G20 leaders in London on Thursday reached agreement on a draft rescue plan for the world economy, which would see up to $1.1 trillion channelled in financial aid to fend off a deepening global recession.
According to a draft of the joint communiqué, key G20 countries would feed $750 billion into the International Monetary Fund, $100 billion into the World Bank and another $250 billion in trade finance. The scheme would be akin to a global overdraft facility for countries unable to raise finance commercially, experts said. Staring into the face of a global economic crisis which could match the Great Depression of the 1930s, the leaders were under severe pressure to deliver a deal at the summit. But the summit in London’s Docklands was unlikely to deliver an immediate cure-all for the world’s fiscal woes, despite the positive noises from politicians involved in the event, experts said.

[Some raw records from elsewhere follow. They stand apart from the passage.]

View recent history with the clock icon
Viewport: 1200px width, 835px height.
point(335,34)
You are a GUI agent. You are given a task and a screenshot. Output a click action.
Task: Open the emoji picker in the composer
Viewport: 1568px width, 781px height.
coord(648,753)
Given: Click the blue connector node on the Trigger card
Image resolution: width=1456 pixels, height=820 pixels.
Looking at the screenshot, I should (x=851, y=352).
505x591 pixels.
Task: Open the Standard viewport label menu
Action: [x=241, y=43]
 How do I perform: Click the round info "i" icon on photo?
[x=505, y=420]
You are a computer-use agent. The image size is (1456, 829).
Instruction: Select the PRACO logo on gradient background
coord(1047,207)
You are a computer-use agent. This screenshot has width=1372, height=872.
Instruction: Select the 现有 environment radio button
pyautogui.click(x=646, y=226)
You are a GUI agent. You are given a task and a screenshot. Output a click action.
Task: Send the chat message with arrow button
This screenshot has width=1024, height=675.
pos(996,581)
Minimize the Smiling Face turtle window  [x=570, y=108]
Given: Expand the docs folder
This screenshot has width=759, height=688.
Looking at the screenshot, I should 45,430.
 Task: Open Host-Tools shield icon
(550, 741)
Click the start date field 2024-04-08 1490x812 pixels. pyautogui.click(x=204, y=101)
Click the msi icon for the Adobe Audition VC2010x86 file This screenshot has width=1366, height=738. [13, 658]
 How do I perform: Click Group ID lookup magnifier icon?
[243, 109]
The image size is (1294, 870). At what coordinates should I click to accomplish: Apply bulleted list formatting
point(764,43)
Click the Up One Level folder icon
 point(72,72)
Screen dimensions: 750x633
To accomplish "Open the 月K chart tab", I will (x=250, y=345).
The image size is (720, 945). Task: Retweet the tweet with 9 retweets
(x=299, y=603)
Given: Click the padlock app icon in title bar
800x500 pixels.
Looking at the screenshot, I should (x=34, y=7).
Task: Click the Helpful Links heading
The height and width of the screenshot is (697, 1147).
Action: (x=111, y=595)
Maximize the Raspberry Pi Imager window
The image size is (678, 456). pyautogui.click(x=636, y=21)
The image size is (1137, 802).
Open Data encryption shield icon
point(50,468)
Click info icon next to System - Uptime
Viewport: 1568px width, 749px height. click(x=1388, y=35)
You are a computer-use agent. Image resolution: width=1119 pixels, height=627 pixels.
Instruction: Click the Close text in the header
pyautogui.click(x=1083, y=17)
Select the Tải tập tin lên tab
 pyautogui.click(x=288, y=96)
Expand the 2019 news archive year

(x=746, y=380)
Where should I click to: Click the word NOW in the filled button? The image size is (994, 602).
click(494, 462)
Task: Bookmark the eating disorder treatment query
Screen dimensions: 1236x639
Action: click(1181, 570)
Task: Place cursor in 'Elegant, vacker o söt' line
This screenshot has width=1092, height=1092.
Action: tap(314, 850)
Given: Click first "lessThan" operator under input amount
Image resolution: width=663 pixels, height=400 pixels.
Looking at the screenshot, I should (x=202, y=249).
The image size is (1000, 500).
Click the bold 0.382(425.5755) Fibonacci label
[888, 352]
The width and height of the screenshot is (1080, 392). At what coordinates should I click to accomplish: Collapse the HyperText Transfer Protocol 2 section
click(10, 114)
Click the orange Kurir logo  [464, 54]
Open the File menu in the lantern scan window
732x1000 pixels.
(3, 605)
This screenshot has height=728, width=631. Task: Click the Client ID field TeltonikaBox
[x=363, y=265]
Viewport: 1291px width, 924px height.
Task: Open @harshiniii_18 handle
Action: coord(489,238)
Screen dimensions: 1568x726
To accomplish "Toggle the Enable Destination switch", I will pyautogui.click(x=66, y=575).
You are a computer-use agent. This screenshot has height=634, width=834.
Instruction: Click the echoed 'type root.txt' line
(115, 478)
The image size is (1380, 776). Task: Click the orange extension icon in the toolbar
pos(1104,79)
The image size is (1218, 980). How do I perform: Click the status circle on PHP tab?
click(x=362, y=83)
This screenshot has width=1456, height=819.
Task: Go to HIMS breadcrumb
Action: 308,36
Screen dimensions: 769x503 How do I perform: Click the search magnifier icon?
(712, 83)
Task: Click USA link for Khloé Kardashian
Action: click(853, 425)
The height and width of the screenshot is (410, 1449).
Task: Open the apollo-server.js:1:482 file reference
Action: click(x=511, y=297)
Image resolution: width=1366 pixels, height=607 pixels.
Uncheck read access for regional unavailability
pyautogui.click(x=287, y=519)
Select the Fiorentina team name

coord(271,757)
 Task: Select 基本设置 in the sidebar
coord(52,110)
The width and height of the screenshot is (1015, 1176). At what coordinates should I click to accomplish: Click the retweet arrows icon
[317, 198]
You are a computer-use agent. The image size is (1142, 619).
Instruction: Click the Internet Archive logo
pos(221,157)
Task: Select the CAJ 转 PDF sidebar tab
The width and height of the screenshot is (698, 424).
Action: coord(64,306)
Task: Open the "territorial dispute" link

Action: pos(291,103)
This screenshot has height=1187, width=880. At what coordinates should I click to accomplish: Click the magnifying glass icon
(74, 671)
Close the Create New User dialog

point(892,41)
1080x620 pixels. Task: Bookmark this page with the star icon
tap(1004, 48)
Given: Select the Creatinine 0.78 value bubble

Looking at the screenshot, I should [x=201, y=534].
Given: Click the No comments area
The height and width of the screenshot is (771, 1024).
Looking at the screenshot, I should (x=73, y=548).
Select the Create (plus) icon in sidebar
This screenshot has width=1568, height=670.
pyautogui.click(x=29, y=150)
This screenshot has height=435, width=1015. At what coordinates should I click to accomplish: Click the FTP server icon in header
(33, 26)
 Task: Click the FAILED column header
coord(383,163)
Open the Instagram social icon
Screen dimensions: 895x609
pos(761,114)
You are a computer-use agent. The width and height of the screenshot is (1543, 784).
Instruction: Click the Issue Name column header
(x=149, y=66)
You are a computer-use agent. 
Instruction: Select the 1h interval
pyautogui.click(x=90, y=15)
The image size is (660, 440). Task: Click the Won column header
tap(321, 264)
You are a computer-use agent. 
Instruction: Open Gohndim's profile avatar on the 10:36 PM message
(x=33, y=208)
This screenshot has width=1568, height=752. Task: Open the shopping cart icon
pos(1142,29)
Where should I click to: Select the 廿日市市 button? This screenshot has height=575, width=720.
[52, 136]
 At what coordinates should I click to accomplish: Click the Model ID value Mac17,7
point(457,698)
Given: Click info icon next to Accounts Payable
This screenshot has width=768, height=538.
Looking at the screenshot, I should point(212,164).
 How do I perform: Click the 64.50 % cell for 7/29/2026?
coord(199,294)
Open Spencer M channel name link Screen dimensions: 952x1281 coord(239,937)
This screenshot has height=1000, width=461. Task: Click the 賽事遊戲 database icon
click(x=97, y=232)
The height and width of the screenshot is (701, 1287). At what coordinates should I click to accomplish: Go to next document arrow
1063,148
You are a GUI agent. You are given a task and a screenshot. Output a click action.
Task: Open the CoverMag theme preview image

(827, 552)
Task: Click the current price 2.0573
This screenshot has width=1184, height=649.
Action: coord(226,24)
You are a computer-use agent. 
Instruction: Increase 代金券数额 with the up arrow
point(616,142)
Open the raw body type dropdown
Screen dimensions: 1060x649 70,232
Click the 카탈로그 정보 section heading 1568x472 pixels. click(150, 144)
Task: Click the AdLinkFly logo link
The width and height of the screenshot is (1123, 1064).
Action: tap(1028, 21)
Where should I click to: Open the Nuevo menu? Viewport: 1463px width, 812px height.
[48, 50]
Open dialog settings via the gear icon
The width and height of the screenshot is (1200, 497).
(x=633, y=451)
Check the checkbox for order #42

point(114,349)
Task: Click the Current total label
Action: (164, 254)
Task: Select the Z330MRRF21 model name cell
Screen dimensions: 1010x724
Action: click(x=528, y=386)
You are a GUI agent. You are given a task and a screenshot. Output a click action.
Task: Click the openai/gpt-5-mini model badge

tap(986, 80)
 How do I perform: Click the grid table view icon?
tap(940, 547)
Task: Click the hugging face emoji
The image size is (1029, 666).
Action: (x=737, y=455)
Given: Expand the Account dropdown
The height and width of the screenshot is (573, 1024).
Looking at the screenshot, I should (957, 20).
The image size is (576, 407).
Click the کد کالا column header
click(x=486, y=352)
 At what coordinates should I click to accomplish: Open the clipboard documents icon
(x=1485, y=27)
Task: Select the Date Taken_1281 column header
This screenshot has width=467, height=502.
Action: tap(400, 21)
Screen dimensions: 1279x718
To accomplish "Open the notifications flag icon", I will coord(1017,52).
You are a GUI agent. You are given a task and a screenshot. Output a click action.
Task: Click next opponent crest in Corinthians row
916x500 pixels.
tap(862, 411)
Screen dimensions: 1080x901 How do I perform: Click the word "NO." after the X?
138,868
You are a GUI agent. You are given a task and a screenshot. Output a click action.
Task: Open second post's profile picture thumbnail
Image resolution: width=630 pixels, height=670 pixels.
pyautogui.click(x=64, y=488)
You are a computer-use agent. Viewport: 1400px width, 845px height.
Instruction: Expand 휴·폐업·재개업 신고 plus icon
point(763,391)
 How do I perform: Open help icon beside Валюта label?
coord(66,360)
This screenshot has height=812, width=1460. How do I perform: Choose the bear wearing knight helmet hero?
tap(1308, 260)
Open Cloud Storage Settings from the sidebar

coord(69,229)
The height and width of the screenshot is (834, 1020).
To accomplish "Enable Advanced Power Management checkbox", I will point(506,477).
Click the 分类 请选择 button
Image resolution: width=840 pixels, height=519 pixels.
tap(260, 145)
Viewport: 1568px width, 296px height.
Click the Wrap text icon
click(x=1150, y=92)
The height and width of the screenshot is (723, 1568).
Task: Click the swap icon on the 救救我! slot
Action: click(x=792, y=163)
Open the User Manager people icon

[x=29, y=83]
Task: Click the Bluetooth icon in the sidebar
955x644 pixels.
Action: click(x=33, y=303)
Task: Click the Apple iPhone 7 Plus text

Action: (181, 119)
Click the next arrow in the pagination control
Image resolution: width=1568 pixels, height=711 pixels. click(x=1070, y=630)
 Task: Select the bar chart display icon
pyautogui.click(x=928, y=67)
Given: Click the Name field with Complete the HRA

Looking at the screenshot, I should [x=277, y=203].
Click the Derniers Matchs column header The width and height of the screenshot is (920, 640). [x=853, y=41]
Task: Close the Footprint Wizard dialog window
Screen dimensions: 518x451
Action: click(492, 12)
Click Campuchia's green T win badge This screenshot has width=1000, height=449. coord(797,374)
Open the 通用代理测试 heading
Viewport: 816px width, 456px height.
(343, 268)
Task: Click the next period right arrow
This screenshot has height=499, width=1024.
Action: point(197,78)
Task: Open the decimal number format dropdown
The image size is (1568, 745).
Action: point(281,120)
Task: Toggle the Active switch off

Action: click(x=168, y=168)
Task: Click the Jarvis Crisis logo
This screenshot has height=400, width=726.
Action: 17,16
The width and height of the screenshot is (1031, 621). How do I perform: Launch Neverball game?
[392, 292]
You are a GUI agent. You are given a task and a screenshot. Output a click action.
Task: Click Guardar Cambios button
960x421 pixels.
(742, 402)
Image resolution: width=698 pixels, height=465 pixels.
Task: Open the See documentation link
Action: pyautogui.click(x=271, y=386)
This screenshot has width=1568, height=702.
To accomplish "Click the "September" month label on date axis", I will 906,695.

The summit’s major achievement of the summit was an agreement to boost the IMF’s reserves to enable it to provide greater assistance to nations experiencing economic difficulty. Chris Weafer, chief strategist at UralSib, said the G20 was taking “a fairly decisive step … [that] has a good shot at stopping the falling economy.” But he added, “This is uncharted territory, unprecedented. …
However, it is the lesser of two evils.” The side effects of injecting so much money could be global inflation, Weafer said. “A stimulus always is accompanied by the possibility of inflation,” he said. “If a country such as Ukraine, Ireland, Iceland, or some other place in East Europe were allowed to fail, it not be an isolated case – it could trigger another wave of failures, and destroy hopes of recovery.”
Martin Gilman, of Moscow’s Higher School of Economics and a former head of the IMF’s Moscow office, felt that too much of the summit was merely window-dressing. “In the immediate future it’s more of a psychological impact that a huge and diverse group of countries can agree on something,” he said. “But it doesn’t make a difference to the bigger picture.
The fundamental problem is that the global economy is slowly collapsing, and while we may see tentative signs of it bottoming out, nobody really knows. Governments have every incentive – indeed obligation – to do whatever it takes to dig themselves out, hopefully in a coordinated way.” But the measures being discussed will only be of help in putting out the next fire, not with helping the world economy now, Gilman said. “What we are seeing is more to do with secondary issues.
These will all be helpful next time there’s a crisis, but they won’t make a big difference now.” With G20 members pledging to increase the funding they will give to the IMF, Special Drawing Rights could be set for a record $250 billion boost, which is shared between all fund members. That figure was the biggest that could be allowed without requiring U.S. Congressional approval, and forms a key plank of the global resources available to fight the recession – although it isn’t a direct economic stimulus.
At the same time a clear will emerged to get tough on so-called tax havens and apply greater regulation to the global market place, although clear details on this divisive issue were not immediately available at press time on Thursday. Tighter regulation of financial markets was a major pre-summit sticking point, with commentators drawing a stark line of battle between the free-market Anglo-Saxon model pursued by Britain and the U.S. and the more restrictive wishes of continental Europe.
One key concern was the role that tax havens – countries where the financial markets are not open to outside scrutiny – had played in concealing the extent of the debt problem which undermined the markets last year. By mid-afternoon on Thursday, officials were confident that a deal would be struck on more regulation, promoting a more transparent global financial market.
But Natalya Orlova, chief economist at Alfa Bank, was concerned that the agreement on stricter regulation for offshore investments might be a problem for Russia’s economy. “Right now the question is whether we try to keep global markets as they were, or whether we completely change the regime,” she said. “Since the markets aren’t working like before there is a de facto preference for a more regulated market. “A more regulated market will be negative for Russia.” For Gilman, the most useful step that could be taken now was a stronger line against protectionism.
“They really have to take whatever steps they can to ensure they are not tempted by protectionist measure, even covert ones like banning ‘dumping’,” he said. “Possibly the WTO could be asked to manage this. It’s something they could do to have an immediate impact, although it won’t solve every problem.” President Dmitry Medvedev was present at the talks, but despite the country’s large reserves of currency and resources it is a relatively minor player in the world economy.
Despite this, Medvedev has been using the meeting to send a clear message that he wants change. Part of that has been his support for the Chinese plan to develop a global reserve currency, set aside from local currencies with their geopolitical and social pressures.
Gilman said he sees a move away from dollar-based reserves. “Trying to create an international reserve currency is an almost ancient idea, but it’s not realistic,” he said. “I think it’s inevitable that we will no longer have a dollar-dominated world reserve, but in terms of creating a new reserve currency? Not unless the Martians invade!”